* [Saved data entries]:

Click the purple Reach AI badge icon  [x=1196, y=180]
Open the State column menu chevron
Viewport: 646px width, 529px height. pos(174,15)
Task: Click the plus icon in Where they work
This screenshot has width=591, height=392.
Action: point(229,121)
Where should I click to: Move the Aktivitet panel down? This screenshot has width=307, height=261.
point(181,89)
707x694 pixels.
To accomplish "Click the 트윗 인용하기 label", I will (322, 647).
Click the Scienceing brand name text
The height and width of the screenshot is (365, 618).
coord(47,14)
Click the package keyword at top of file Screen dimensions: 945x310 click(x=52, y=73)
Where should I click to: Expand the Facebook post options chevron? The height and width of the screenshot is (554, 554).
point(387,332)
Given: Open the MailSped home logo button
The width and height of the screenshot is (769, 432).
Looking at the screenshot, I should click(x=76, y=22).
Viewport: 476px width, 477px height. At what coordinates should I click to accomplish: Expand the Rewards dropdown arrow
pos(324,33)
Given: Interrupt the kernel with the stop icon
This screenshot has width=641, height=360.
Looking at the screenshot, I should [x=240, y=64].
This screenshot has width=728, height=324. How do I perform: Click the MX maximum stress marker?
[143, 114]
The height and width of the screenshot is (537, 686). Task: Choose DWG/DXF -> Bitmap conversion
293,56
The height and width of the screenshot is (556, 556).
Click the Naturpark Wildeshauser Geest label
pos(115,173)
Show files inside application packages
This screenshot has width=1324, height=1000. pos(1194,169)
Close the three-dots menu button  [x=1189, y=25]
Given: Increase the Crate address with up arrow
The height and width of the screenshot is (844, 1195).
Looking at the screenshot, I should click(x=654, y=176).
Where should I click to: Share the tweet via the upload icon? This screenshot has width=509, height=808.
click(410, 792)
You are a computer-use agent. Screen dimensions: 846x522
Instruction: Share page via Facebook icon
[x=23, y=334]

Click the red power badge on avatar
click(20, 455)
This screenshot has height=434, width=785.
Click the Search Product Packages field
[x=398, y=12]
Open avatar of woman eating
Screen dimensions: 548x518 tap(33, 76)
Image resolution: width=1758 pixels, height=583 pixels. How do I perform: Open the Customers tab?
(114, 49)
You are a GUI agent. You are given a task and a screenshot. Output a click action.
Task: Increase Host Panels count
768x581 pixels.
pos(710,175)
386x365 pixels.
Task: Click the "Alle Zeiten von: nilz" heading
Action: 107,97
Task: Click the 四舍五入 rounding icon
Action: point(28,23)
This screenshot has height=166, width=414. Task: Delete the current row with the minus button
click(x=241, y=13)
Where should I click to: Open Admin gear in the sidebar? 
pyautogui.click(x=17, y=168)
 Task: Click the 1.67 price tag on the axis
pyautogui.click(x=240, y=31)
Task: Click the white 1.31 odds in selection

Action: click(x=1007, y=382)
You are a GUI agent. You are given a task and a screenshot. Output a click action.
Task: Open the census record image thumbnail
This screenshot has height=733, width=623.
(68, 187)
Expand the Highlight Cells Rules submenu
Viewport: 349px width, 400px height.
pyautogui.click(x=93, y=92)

* [Problem]: From the records above, return each line that has the string "Increase".

* [Result of this task]:
Given: Increase the Crate address with up arrow
Task: Increase Host Panels count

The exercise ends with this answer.